▶ [Extrait]:
----
B. LES INSUFFISANCES DES DISPOSITIONS JURIDIQUES PERMETTANT DE LUTTER CONTRE LES FRAUDES EN MATIÈRE ARTISTIQUE

Plusieurs travaux ont eu pour objet, au cours des dernières années, d'évaluer la pertinence et l'efficacité de la prévention et de la détection des faux artistiques 1 ( * ) . Ils ont permis de mettre en évidence le caractère inadapté de la loi du 6 février 1895 sur les fraudes en matière artistique et l'importance d'une réforme de la législation pour adapter le dispositif répressif aux enjeux contemporains du marché de l'art international.

« Le délit même de fraude artistique devrait être repensé »
Jean-Claude Marin, Procureur général près la Cour de Cassation (nov. 2017)
.

Adoptée en 1895 dans le but de protéger les acquéreurs contre la prolifération des faux artistiques ainsi que les artistes victimes de ces fausses attributions, la loi Bardoux apparait en effet désormais comme un texte désuet, d'application limitée et aux effets peu dissuasifs . Elle ne permet pas de poursuivre la plupart des faussaires et des marchands d'art mal intentionnés.

Son champ d'application est trop restrictif pour recouvrir l'étendue des faux dans leur réalité actuelle : elle couvre uniquement les catégories d'oeuvres d'art en vogue à la Belle Époque (peinture, sculpture, dessin, gravure, musique), et au sein de celles-ci, celles qui ne sont pas tombées dans le domaine public et qui sont revêtues d'une signature apocryphe , laissant de côté tous les faux sans signature ainsi que les faux sans auteur identifié.
----
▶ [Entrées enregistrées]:
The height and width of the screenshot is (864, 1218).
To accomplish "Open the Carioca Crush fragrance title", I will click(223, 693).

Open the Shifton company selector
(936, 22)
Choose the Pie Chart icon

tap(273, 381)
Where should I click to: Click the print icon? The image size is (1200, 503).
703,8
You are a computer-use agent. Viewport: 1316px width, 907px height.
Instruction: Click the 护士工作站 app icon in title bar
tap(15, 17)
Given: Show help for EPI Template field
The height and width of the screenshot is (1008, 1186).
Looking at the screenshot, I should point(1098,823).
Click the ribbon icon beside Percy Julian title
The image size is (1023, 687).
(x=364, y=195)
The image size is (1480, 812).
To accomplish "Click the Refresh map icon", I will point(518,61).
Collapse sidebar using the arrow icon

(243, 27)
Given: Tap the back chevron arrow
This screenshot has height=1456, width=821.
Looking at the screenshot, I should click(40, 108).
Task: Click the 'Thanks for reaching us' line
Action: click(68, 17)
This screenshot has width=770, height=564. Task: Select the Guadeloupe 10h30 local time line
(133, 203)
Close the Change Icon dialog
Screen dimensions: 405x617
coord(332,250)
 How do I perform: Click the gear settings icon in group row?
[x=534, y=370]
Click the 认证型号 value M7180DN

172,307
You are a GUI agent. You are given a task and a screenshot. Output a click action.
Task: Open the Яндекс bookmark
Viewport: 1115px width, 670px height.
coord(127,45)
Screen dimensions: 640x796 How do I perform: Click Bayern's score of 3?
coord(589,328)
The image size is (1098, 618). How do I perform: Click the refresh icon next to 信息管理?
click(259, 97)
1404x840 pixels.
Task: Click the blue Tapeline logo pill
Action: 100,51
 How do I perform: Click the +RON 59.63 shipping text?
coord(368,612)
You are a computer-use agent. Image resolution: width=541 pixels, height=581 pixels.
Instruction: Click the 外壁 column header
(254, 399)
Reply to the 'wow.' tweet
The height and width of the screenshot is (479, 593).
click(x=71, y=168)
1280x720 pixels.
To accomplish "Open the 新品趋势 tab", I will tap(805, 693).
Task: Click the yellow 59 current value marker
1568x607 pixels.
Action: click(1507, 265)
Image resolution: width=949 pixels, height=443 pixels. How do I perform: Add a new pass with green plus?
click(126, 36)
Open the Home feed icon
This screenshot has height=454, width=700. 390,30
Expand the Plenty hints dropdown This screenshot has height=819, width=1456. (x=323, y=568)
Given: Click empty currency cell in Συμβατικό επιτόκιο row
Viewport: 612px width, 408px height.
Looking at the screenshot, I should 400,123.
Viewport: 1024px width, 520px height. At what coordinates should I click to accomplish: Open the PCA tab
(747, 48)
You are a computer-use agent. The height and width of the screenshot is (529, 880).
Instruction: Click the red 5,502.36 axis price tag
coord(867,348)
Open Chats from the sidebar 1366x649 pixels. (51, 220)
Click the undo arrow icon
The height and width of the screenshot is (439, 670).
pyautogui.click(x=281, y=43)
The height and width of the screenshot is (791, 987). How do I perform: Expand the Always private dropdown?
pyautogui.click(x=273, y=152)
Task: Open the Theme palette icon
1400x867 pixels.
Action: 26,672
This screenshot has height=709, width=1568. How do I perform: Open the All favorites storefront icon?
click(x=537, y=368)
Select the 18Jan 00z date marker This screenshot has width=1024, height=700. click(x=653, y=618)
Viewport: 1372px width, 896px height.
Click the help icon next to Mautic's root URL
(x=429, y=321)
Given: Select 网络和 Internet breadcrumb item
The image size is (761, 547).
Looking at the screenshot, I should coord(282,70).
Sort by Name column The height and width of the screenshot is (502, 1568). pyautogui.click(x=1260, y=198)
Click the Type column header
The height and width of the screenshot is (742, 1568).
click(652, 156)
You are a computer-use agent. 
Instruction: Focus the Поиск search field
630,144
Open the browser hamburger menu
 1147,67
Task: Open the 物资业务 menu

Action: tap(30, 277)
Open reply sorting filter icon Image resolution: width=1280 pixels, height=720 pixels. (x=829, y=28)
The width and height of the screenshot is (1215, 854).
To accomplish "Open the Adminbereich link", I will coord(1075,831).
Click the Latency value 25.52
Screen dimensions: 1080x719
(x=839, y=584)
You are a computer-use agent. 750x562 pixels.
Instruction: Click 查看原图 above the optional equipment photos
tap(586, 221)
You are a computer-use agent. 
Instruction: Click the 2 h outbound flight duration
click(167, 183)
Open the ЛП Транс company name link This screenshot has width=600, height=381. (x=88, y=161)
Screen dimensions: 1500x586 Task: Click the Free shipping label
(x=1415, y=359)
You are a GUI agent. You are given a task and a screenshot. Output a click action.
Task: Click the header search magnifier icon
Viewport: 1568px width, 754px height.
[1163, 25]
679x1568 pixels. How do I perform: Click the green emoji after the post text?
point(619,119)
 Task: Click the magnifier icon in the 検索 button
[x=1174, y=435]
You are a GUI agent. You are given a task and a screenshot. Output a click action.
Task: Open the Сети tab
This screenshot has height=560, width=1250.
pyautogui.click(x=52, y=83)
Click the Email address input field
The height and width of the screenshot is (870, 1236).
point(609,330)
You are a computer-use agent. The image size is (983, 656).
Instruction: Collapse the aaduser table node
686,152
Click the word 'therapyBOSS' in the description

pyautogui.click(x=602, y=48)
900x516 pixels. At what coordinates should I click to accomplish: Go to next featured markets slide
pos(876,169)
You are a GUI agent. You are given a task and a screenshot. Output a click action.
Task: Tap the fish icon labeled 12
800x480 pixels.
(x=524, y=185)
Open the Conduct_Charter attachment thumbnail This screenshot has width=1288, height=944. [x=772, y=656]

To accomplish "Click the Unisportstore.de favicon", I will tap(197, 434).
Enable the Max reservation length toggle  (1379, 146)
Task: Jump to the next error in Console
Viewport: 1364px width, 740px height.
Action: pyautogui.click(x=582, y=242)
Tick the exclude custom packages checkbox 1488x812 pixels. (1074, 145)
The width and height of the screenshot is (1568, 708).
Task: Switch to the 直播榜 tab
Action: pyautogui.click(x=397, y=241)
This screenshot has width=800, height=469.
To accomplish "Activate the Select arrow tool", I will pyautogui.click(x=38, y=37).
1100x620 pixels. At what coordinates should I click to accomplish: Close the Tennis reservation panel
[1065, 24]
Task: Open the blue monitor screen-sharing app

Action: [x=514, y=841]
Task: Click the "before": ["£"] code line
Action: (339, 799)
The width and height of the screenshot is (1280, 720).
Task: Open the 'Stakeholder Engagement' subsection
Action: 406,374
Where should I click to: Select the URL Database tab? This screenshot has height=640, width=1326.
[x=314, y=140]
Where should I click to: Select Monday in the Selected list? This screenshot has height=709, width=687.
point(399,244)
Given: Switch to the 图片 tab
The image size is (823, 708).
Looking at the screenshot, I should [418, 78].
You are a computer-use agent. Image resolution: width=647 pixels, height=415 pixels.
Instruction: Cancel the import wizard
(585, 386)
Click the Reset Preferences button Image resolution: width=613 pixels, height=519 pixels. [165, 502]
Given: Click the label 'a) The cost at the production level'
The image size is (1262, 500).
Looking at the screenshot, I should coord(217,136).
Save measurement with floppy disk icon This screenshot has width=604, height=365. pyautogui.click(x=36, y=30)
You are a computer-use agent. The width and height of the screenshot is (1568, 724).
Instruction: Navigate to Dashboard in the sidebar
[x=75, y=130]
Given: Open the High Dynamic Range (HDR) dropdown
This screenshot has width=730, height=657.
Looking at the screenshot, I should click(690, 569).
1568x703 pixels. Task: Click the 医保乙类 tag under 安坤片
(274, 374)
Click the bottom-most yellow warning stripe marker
----
▶ [Travail à faire]:
A. Traduisez en anglais la phrase suivante de l'extrait sur les fraudes artistiques : « Elle ne permet pas de poursuivre la plupart des faussaires et des marchands d'art mal intentionnés. »
B. Reproduisez à l'identique le passage de l'extrait sur les fraudes artistiques qui va de « B. LES INSUFFISANCES » jusqu'à « Cassation (nov. 2017) ».

▶ [Réponses dans l'ordre]:
A. It does not make it possible to prosecute most forgers and ill-intentioned art dealers.

B.
B. LES INSUFFISANCES DES DISPOSITIONS JURIDIQUES PERMETTANT DE LUTTER CONTRE LES FRAUDES EN MATIÈRE ARTISTIQUE

Plusieurs travaux ont eu pour objet, au cours des dernières années, d'évaluer la pertinence et l'efficacité de la prévention et de la détection des faux artistiques 1 ( * ) . Ils ont permis de mettre en évidence le caractère inadapté de la loi du 6 février 1895 sur les fraudes en matière artistique et l'importance d'une réforme de la législation pour adapter le dispositif répressif aux enjeux contemporains du marché de l'art international.

« Le délit même de fraude artistique devrait être repensé »
Jean-Claude Marin, Procureur général près la Cour de Cassation (nov. 2017)